**To be done:** Rewrite the data between the lines holding "You are a GUI" and "pyautogui.click(x=1845, y=15)", inclusive, with "screenshot" changed to "screen capture" and everything else left as it is.

**Data lines:**
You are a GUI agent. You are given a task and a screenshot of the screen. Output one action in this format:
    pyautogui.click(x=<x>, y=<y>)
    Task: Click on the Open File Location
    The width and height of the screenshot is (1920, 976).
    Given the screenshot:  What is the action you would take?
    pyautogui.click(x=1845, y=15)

* * *

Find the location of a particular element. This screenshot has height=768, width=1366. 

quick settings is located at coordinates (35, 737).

**Output for this task:**
You are a GUI agent. You are given a task and a screen capture of the screen. Output one action in this format:
    pyautogui.click(x=<x>, y=<y>)
    Task: Click on the Open File Location
    The width and height of the screen capture is (1920, 976).
    Given the screen capture:  What is the action you would take?
    pyautogui.click(x=1845, y=15)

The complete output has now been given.